____ Raw records

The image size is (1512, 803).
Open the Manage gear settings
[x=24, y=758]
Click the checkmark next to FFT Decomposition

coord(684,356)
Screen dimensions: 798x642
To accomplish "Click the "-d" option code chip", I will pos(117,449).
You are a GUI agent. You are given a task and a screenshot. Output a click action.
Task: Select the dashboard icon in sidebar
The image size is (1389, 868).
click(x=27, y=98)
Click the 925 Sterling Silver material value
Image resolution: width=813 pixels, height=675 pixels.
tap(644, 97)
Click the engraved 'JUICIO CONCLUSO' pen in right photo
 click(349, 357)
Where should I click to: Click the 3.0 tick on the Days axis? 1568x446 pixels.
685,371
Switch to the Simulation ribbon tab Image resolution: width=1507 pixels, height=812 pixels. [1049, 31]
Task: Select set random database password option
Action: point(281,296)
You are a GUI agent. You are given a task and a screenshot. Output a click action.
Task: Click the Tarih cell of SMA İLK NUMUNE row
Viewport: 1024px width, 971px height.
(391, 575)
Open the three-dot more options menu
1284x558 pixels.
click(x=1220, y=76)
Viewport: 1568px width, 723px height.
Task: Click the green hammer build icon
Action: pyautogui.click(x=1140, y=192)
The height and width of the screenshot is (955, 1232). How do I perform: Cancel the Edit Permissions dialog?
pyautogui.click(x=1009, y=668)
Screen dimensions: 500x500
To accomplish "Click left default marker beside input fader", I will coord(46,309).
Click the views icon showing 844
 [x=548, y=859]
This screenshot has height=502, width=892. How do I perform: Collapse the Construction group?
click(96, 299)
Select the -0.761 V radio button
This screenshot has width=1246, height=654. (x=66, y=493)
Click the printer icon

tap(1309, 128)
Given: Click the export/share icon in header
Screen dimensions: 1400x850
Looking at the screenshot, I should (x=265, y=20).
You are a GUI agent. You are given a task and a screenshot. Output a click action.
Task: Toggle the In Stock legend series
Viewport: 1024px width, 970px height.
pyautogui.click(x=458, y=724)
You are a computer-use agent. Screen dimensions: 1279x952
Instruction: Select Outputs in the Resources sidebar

________

Directions: Return every one of the records above word for word, with nothing added, dropped, or changed.

Output below:
The image size is (1512, 803).
Open the Manage gear settings
[x=24, y=758]
Click the checkmark next to FFT Decomposition

coord(684,356)
Screen dimensions: 798x642
To accomplish "Click the "-d" option code chip", I will pos(117,449).
You are a GUI agent. You are given a task and a screenshot. Output a click action.
Task: Select the dashboard icon in sidebar
The image size is (1389, 868).
click(x=27, y=98)
Click the 925 Sterling Silver material value
Image resolution: width=813 pixels, height=675 pixels.
tap(644, 97)
Click the engraved 'JUICIO CONCLUSO' pen in right photo
 click(349, 357)
Where should I click to: Click the 3.0 tick on the Days axis? 1568x446 pixels.
685,371
Switch to the Simulation ribbon tab Image resolution: width=1507 pixels, height=812 pixels. [1049, 31]
Task: Select set random database password option
Action: point(281,296)
You are a GUI agent. You are given a task and a screenshot. Output a click action.
Task: Click the Tarih cell of SMA İLK NUMUNE row
Viewport: 1024px width, 971px height.
(391, 575)
Open the three-dot more options menu
1284x558 pixels.
click(x=1220, y=76)
Viewport: 1568px width, 723px height.
Task: Click the green hammer build icon
Action: pyautogui.click(x=1140, y=192)
The height and width of the screenshot is (955, 1232). How do I perform: Cancel the Edit Permissions dialog?
pyautogui.click(x=1009, y=668)
Screen dimensions: 500x500
To accomplish "Click left default marker beside input fader", I will coord(46,309).
Click the views icon showing 844
 [x=548, y=859]
This screenshot has height=502, width=892. How do I perform: Collapse the Construction group?
click(96, 299)
Select the -0.761 V radio button
This screenshot has width=1246, height=654. (x=66, y=493)
Click the printer icon

tap(1309, 128)
Given: Click the export/share icon in header
Screen dimensions: 1400x850
Looking at the screenshot, I should (x=265, y=20).
You are a GUI agent. You are given a task and a screenshot. Output a click action.
Task: Toggle the In Stock legend series
Viewport: 1024px width, 970px height.
pyautogui.click(x=458, y=724)
You are a computer-use agent. Screen dimensions: 1279x952
Instruction: Select Outputs in the Resources sidebar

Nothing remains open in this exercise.